While all that data is incredibly useful, it also brings up concerns about privacy, which Tsou and his team are acutely aware of.
“Our research at HDMA is concerned about privacy issues, and we try to protect the users’ privacy as much as we can,” he said. “For example, our GeoViewer software includes geomasking techniques to randomize the actual geotagged locations of users within a 100-meter radius, even though this may slightly reduce the accuracy of our spatial analysis results.”
Tsou thinks that GIScience and data science will only become more tightly integrated.
“That will allow the creation of a new discipline that I call geospatial data science,” he said. “I see it as a transdisciplinary field that will extract knowledge and insight from geospatial big data using high-performance computing resources, spatial and nonspatial statistics, spatiotemporal analysis models, GIS algorithms, machine learning methods, and geovisualization tools.”
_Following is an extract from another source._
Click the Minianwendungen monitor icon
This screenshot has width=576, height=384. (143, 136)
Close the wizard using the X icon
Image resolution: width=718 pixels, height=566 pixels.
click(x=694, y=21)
He also expects the Esri Geospatial Cloud to play a key role in this new field because of its comprehensive cyberinfrastructure.
“Its seamless technology stack includes a geodata hub for sharing assets and facilitating community engagement, cloud services, online analytic tools, real-time big data processing, and a nice set of presentation options,” Tsou explained. “I believe that geospatial data science will facilitate critical spatial thinking and problem solving for various applications and industries and enable the exploration of new scientific theories.”